Campus News

Researchers use electric stimulation to reduce risk of diabetes

McCully
Kevin McCully

UGA researchers are examining how electrical stimulation can improve glucose tolerance and reduce the risk of Type 2 diabetes for individuals with spinal cord injuries.

Physical activity is the best form of preventative health. However, Kevin McCully, a kinesiology professor in the College of Education, said exercise is not always possible for people with chronic illnesses or injuries.

The researchers want to know “how can we get the benefit of physical activity to them?” McCully said. “How can we translate that preventative health to them?”

Advancements in research have allowed individuals with spinal cord injury to live longer because they no longer are dying from kidney infections or skin lesions. However, they now are dying from the same things that people without disabilities die from, such as heart disease.

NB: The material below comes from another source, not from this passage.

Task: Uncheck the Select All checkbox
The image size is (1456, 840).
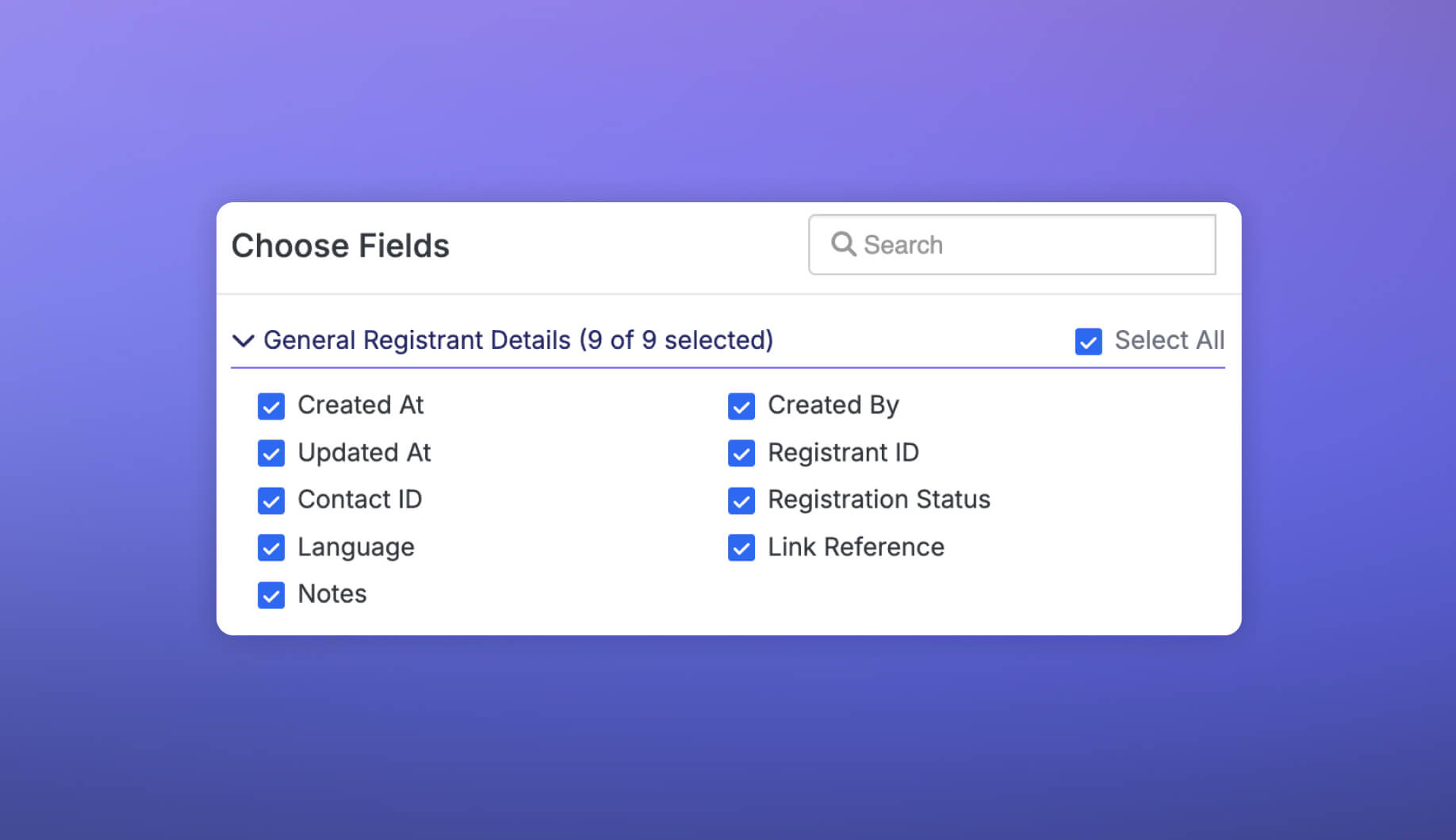Action: (x=1088, y=341)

“One of the problems with spinal cord injury is that people can no longer contract their muscles,” said Melissa Erickson, a second-year doctoral candidate in the kinesiology department. “So what happens is muscle mass goes down and muscle fat goes up.”

The imbalanced ratio of muscle mass to muscle fat is what McCully and Erickson think contributes to the development of Type 2 diabetes in people with spinal cord injury. In their study, the researchers are using electrical stimulation therapy, commonly used in physical therapy, as a form of exercise because it allows participants to experience muscle contraction.

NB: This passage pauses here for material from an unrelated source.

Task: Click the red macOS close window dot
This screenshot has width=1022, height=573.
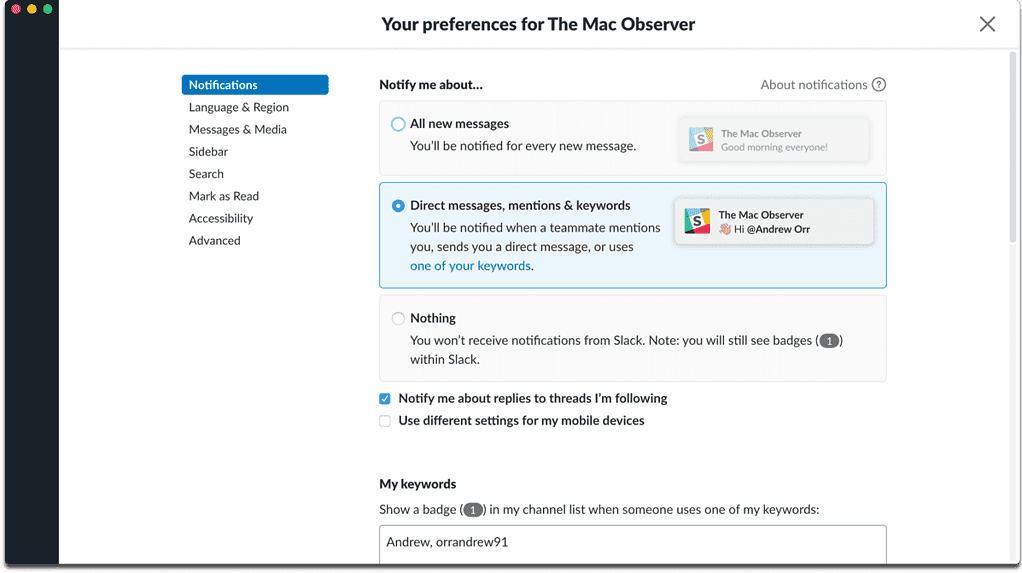Action: 16,9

Surface electrodes, stickers that go on the surface of the skin, are placed on top of the muscle that the participant wants to contract, and then the electrodes are plugged into the electrical stimulator. The stimulator sends an electrical current to the electrode, which makes the muscle contract. The turn of a knob can adjust the number of times the muscle contracts per second.

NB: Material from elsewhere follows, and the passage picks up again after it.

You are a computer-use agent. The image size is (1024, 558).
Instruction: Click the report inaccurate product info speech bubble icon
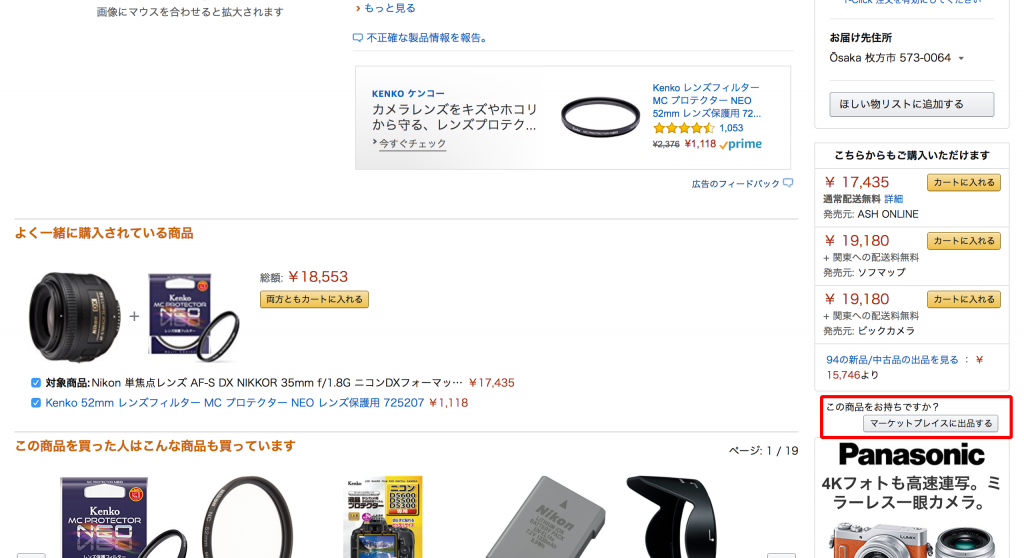pyautogui.click(x=357, y=38)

Erickson and McCully taught participants how to use the electrical stimulator in the kinesiology department’s Exercise Muscle Physiology Lab and gave them individual units to use at home.

There are 14 participants in the current study. The Shepherd Center in Atlanta, a hospital that specializes in brain and spinal injuries, helped recruit research participants.

Shatasha Mitchell, a 33-year-old Perry resident, is completely paralyzed from the waist down. She agreed to participate in McCully’s study because she found the concept interesting and wanted to know if she had lost any muscle mass since her injury six years ago.

Mitchell began training by using the stimulator on her thighs three days a week for less than 20 minutes per day. She increased her training as much as 60 minutes per day and four days per week by the end of the four-month training.

“It was amazing,” Mitchell said. “It was awesome to experience different feelings again.”

McCully and Erickson will analyze the data to determine the study’s overall effect on the group.

“We’ll look at the results and try to answer the questions: Did we change their muscle? Did we change the amount of fat inside their muscle? And did we change oral glucose tolerance, which is the measure for Type 2 diabetes?” Erickson said.

This research study is funded by the National Institutes of Health.